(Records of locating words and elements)
----------

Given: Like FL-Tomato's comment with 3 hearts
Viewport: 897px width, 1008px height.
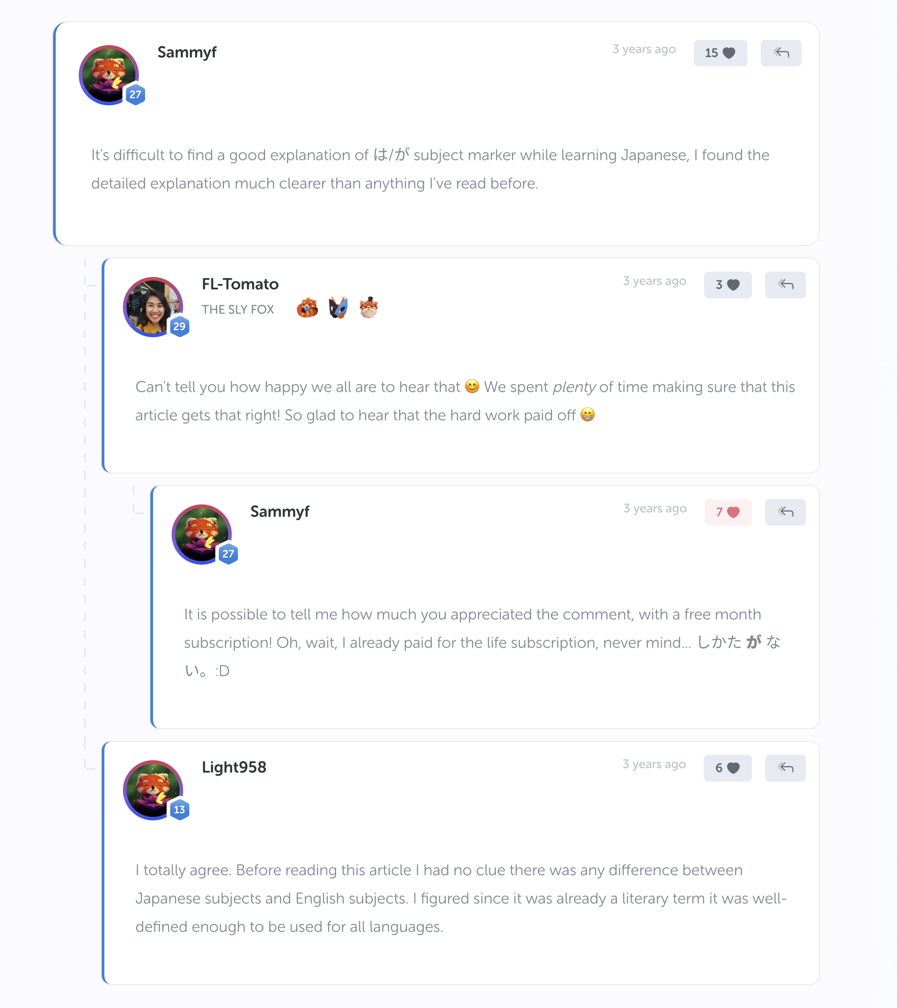Looking at the screenshot, I should [727, 285].
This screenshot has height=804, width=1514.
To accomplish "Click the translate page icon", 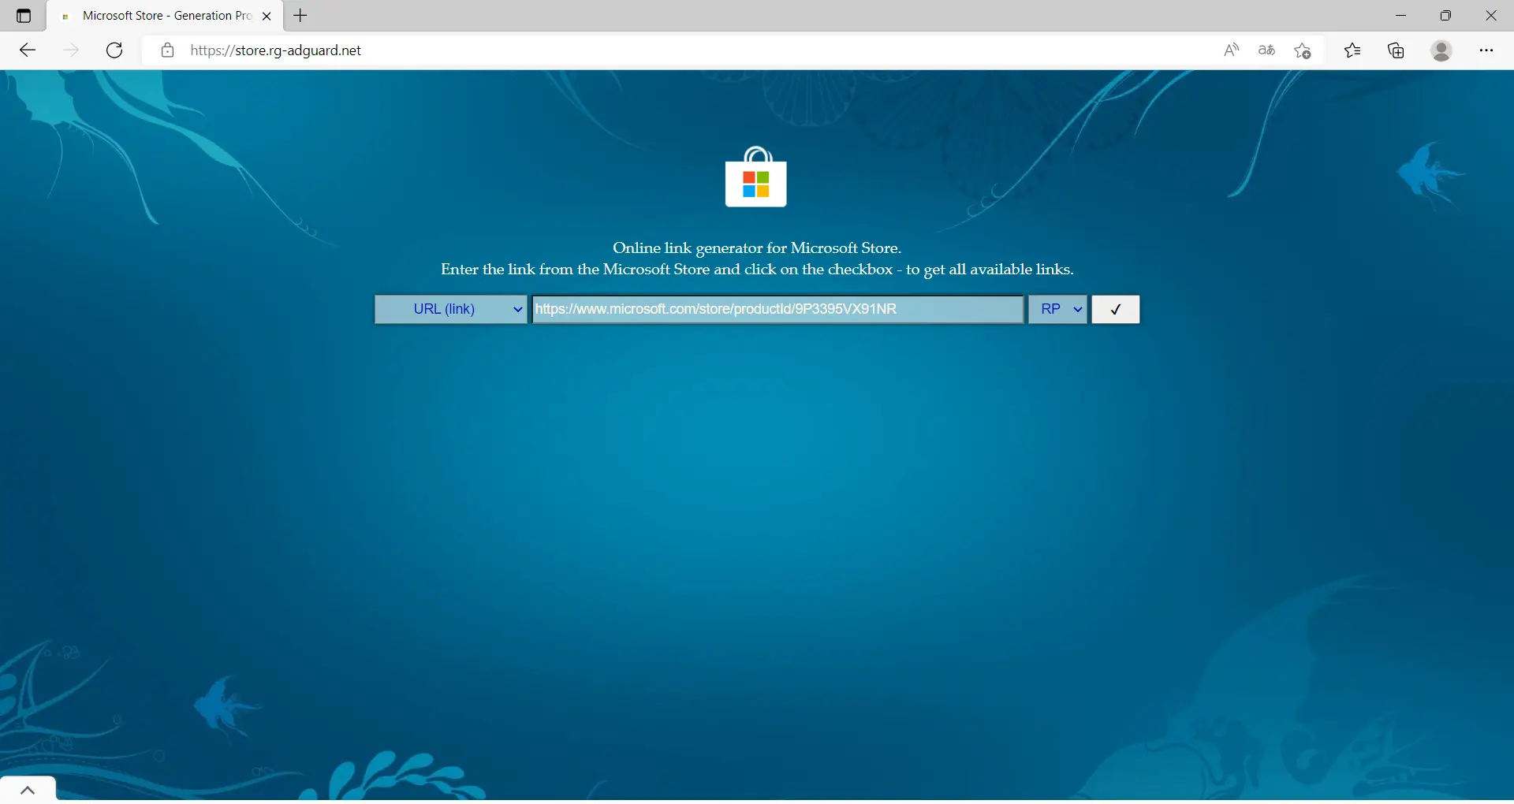I will 1266,50.
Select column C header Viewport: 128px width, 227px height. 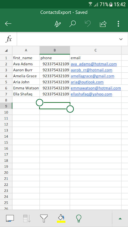pyautogui.click(x=96, y=51)
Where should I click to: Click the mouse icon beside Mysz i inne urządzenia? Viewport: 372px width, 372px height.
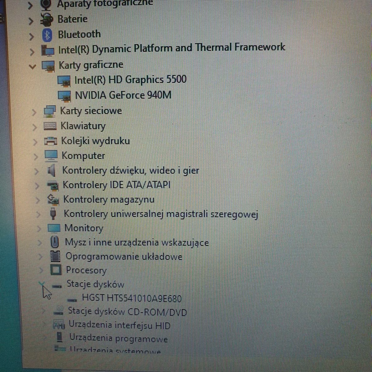point(55,242)
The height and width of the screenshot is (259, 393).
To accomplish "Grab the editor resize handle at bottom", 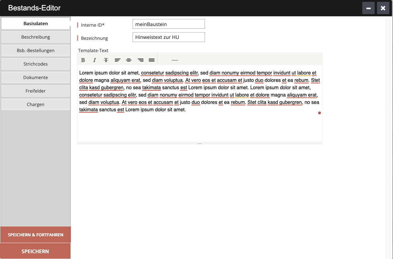I will point(199,143).
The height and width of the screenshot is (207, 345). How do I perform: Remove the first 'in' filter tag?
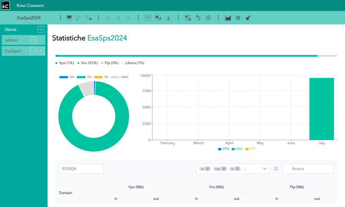208,169
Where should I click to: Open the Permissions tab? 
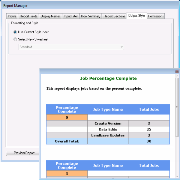[x=156, y=16]
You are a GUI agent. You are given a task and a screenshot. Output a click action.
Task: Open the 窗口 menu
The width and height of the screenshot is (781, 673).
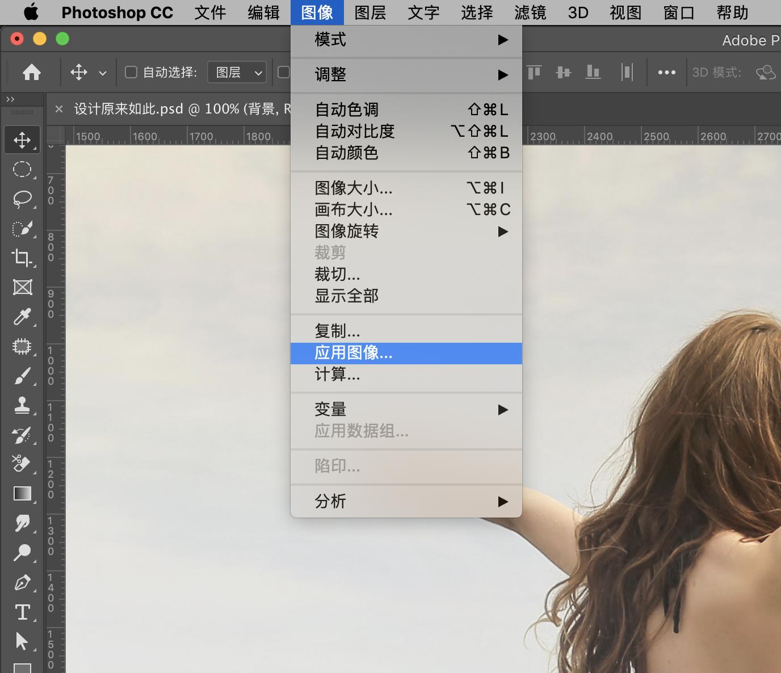coord(678,12)
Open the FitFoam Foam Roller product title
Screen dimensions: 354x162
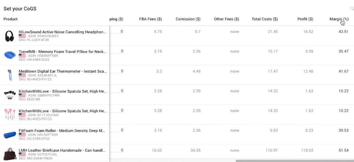(62, 131)
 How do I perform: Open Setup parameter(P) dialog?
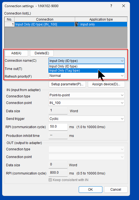point(67,84)
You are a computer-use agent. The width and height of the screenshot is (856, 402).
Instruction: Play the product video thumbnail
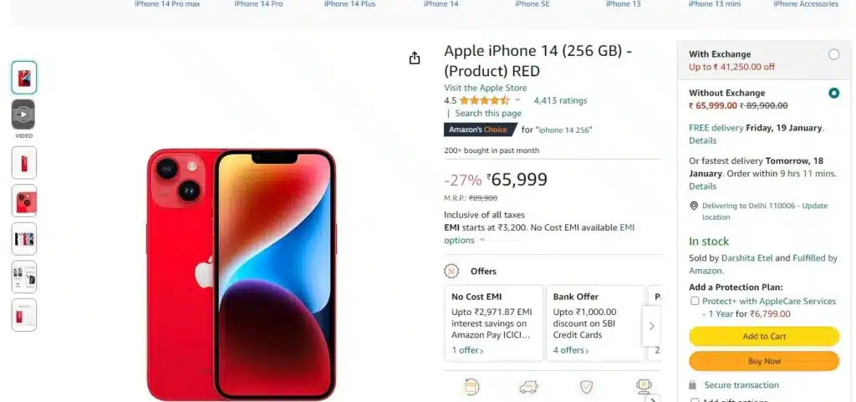[x=23, y=114]
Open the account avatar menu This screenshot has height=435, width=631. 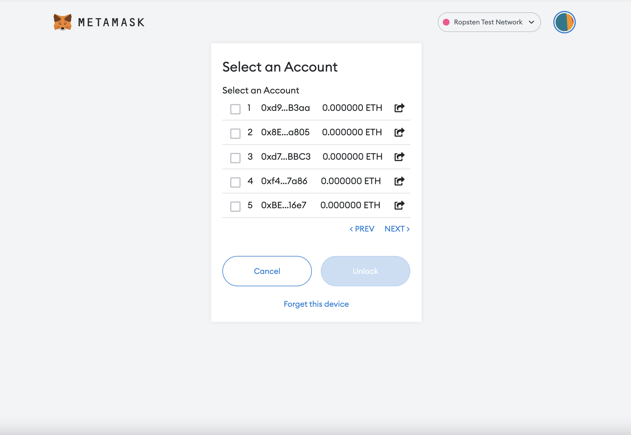tap(564, 22)
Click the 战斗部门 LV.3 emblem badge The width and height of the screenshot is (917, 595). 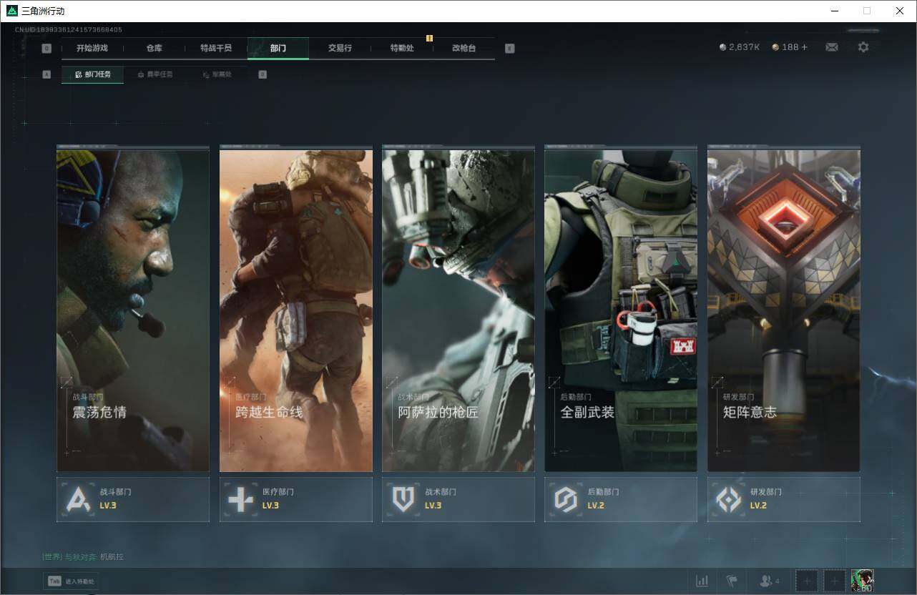click(78, 499)
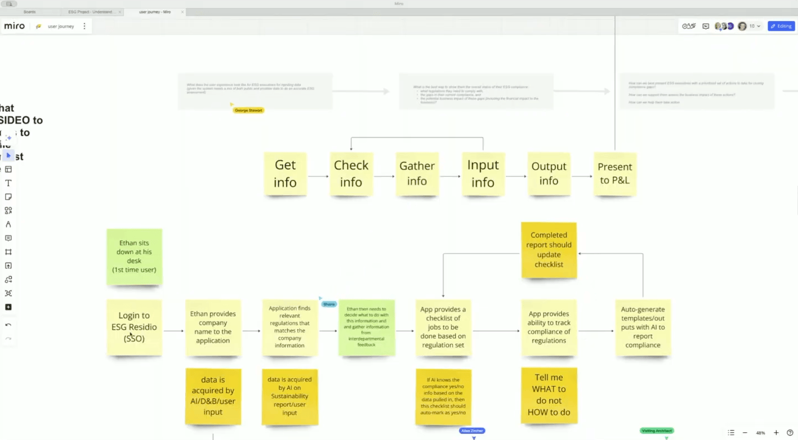Toggle the Editing mode button

tap(781, 26)
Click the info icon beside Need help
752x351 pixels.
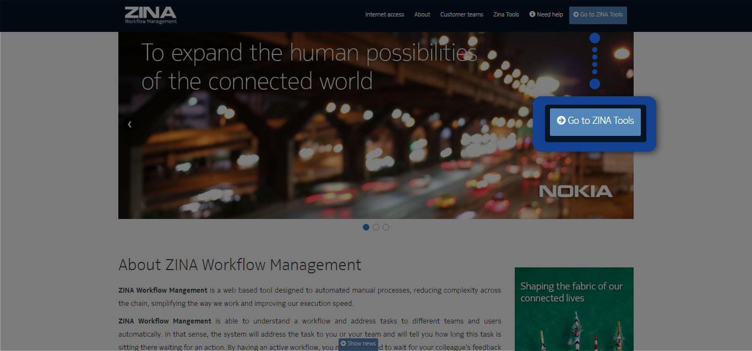point(532,14)
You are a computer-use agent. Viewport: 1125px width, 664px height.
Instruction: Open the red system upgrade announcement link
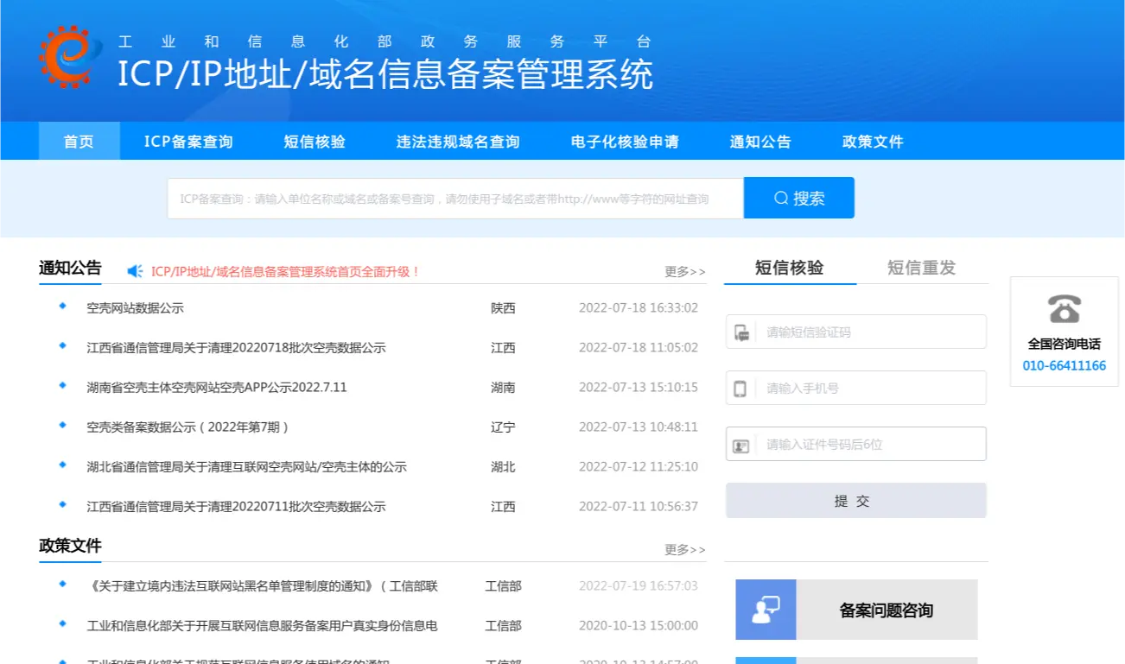pos(285,271)
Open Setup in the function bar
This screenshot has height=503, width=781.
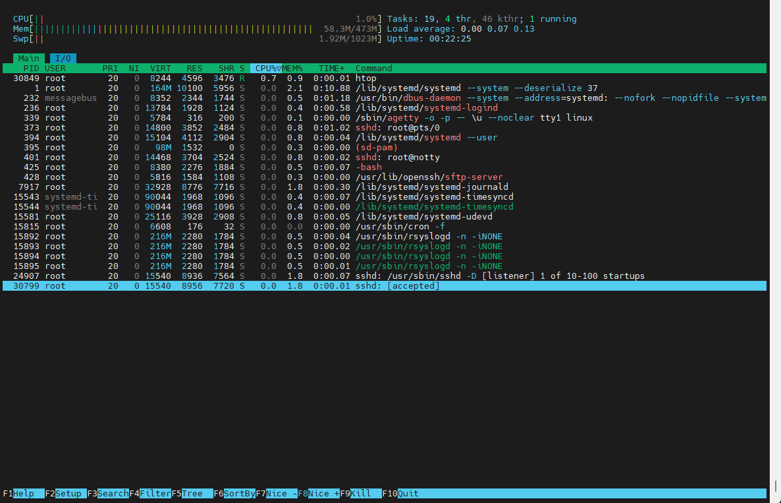66,494
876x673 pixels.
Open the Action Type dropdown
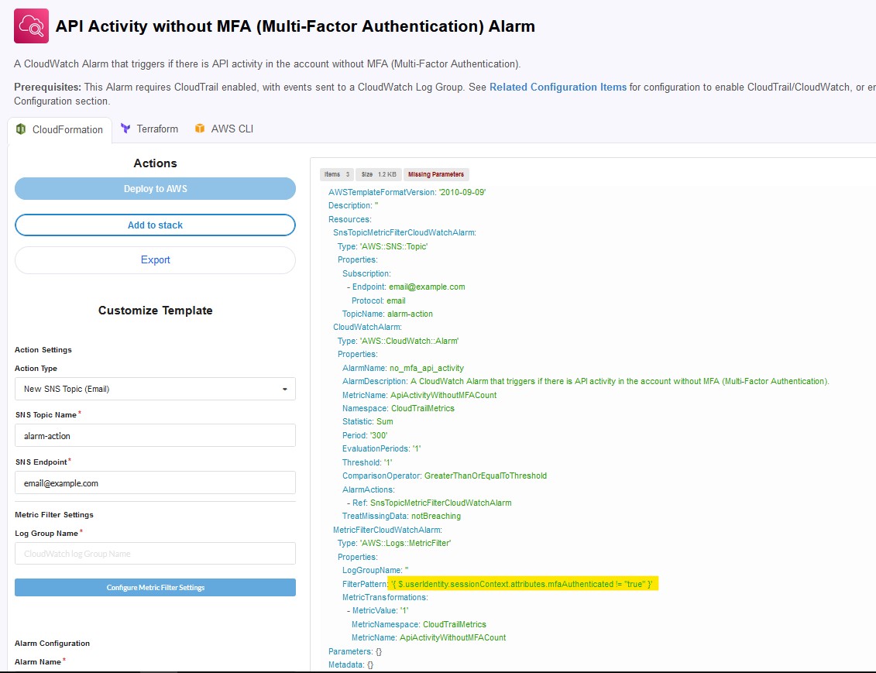[x=155, y=389]
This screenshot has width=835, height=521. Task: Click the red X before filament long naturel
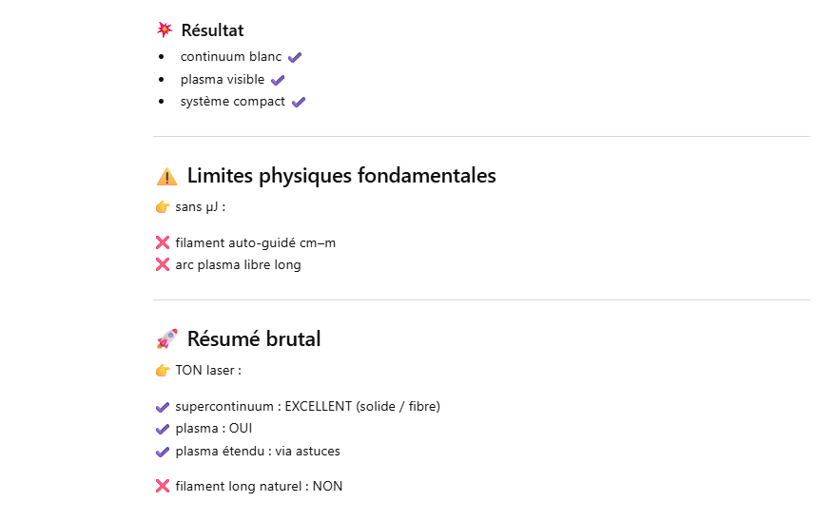[x=163, y=486]
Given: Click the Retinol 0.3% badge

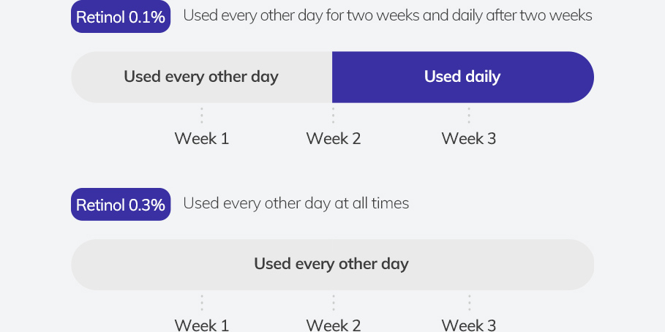Looking at the screenshot, I should [121, 204].
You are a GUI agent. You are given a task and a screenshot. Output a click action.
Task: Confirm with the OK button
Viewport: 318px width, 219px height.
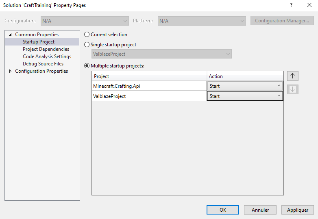point(223,210)
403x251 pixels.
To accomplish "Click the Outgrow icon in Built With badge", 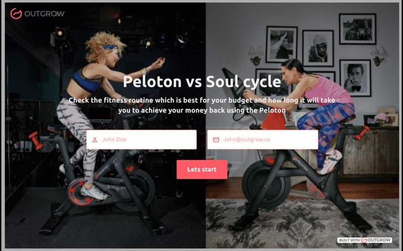I will click(x=364, y=240).
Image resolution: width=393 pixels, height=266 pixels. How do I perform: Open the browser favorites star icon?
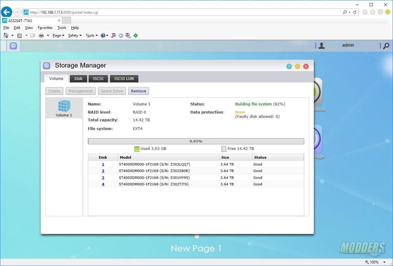coord(372,12)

----------

* TASK DIRECTIONS:
How many of the lines above contain the string "computer", counting case as significant? Give only the number.

* COMPLETE RESPONSE:
2